Start of EXTRACT
Information on traumas and long-term hospitalizations, representing possible confounders, is not available in the present study. By including major surgery, though, a part of these cases might be addressed.
Strengths
The size of the cohort is a major strength of the study. So is the prospective design in which data on occupational sitting was collected before onset of a VTE diagnosis, excluding participants with a VTE episode prior to start of follow-up. Contrary to earlier studies, it was possible to adjust for a large number of confounders. Significant increased risk of VTE found in covariates that are well-established risk factors for VTE supports the validity of the present study.
Limitations
Although the category of highest occupational sitting (≥6.5 hours/day) only constitutes 11% of the study population, it might represent a too wide-range group of occupations, thereby reducing the feasibility to identify potential associations between some highly sedentary occupational groups, eg, drivers, and VTE
Using self-reported occupational sitting hours may potentially lead to misclassification bias, but when used in large population-based studies, an acceptable validity to this measure has been reported (30, 31).
VTE diagnoses in the National Danish Patient Registry have reported a positive predictive value of 0.59 (32). If random, this would not affect the results. However, the positive predictive value was found to be lower among women compared to men. This introduces a potential for misclassification bias as there is an uneven distribution of sex across categories of occupational sitting hours. For example, women representing a smaller part in the highest occupational sitting category (≥6.5 hours/day) than the less occupational sitting category (≤3.5 hours/day), causing the positive predictive value to be lower for physically active work than sedentary work, may bias effect estimates towards the null.
End of EXTRACT
Start of INPUT DATA
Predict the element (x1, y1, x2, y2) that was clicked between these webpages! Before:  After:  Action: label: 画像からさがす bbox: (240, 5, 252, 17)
End of INPUT DATA
QUESTIONS TO ANSWER:
a) According to the excerpt, what positive predictive value has been reported for VTE diagnoses in the National Danish Patient Registry?
b) Repeat word for word the part of the excerpt that opens with the words containing "Information on traumas" and closes with "of the present study.".
The lines have nothing to do with the excerpt.

RESPONSES BY TASK:
a) 0.59

b)
Information on traumas and long-term hospitalizations, representing possible confounders, is not available in the present study. By including major surgery, though, a part of these cases might be addressed.
Strengths
The size of the cohort is a major strength of the study. So is the prospective design in which data on occupational sitting was collected before onset of a VTE diagnosis, excluding participants with a VTE episode prior to start of follow-up. Contrary to earlier studies, it was possible to adjust for a large number of confounders. Significant increased risk of VTE found in covariates that are well-established risk factors for VTE supports the validity of the present study.